2006-Nick Heidfeld’ten 1.660 saniye daha yavaş (Fakat Villeneuve 10 sıra grid cezası yüzünden bilerek yarışa odaklı turlar attı, bu yüzden saymaya değer olduğunu düşünmüyorum.)
Jacques Villeneuve’ün Avustralya sıralama turlarında takım arkadaşlarına karşı performansı: 7-1, takım arkadaşlarından ortalama 0.637 saniye daha hızlı. (Üstte belirttiğim sebeplerden dolayı 2005 ve 2006’yı saymadım)
Kariyeri ilerledikçe genel olarak performans düşüşü yaşasa da, Avustralya hep Villeneuve’ün güçlü noktası olarak kaldı. 1996’da, kariyerinde daha önce hiç bir F1 hafta sonuna katılmamasına rağmen, 4 yıldır şampiyonluk kazanabilecek Williams’lar süren ve şampiyona favorisi olan Damon Hill’i mağlup ederek kariyerinin ilk yarışında pole pozisyonuna oturan nadir sürücülerden biri oldu. 1997’de takım arkadaşı Frentzen’e 1.8, şampiyona rakibi Michael Schumacher’e 2.1 saniye fark atarak bir daha pole pozisyonunu elde etti, ayrıca Frentzen’e attığı %1.96’lık fark Villeneuve’ün pole pozisyonu turunu tarihin en iyi turları arasına koyuyor.

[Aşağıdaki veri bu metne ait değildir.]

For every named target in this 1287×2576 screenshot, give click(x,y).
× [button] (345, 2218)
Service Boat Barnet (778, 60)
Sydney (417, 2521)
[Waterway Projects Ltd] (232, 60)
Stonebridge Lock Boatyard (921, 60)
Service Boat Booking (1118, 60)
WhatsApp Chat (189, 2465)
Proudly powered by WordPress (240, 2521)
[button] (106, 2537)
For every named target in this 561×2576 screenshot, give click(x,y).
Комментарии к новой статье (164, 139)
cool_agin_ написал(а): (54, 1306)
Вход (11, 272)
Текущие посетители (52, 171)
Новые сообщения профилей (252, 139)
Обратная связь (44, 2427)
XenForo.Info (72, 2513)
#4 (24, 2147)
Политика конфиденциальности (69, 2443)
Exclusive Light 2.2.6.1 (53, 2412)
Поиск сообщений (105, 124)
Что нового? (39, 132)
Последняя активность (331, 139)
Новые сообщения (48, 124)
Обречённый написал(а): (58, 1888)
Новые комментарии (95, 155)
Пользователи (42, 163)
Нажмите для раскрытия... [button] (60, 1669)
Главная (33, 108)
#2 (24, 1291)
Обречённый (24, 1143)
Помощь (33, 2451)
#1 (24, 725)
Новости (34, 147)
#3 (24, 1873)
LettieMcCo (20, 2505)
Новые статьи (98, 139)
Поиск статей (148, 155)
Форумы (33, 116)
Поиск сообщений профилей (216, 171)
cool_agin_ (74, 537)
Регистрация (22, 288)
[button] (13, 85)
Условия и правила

Sonraki yıllarda ise 2003 dışında Villeneuve takım arkadaşlarını Albert Park’ta Cumartesi günleri rahatça mağlup etti.
Peki neden Villeneuve Melbourne’da hiç kazanamadı?
“Eğer Villeneuve Melbourne’da bu kadar iyiyse neden hiç Avustralya GP’sini kazanamadı?” diyeniniz olmuş olabilir. Avustralya GP’sini kazanabileceği bir araca sahip olduğu iki sezonda da Villeneuve şanssızlığın kurbanı oldu ve ondan sonra 1998 dışında podyum için rekabet verebilecek bir araca sahip olmadı. İşte Villeneuve’ün Avustralya’da Pazar günleri yaşadıkları:
1996-Villeneuve kariyerinin ilk yarışında kontrollü bir şekilde lider gidiyordu ve Giancarlo Baghetti haricinde kariyerinin ilk yarışını kazanan tek sürücü olmaya adım adım ilerliyordu, fakat yarışın bitmesine 4 tur kala aracından yağ sızmaya başladı ve takım arkadaşı Damon Hill’e geçildi.
1997-Villenueve’ün sıralama turlarında 2.5 saniye fark attığı Ferrari sürücüsü Eddie Irvine ilk virajda frenleme noktasını kaçırdı ve Villenueve’e çarparak onu yarış dışı bıraktı.
1998-Villeneuve dominant McLaren’lerin arkasında 3. giderken pit-stoplarda 6.lığa düştü ve anca 5.liğe geri yükselebildi.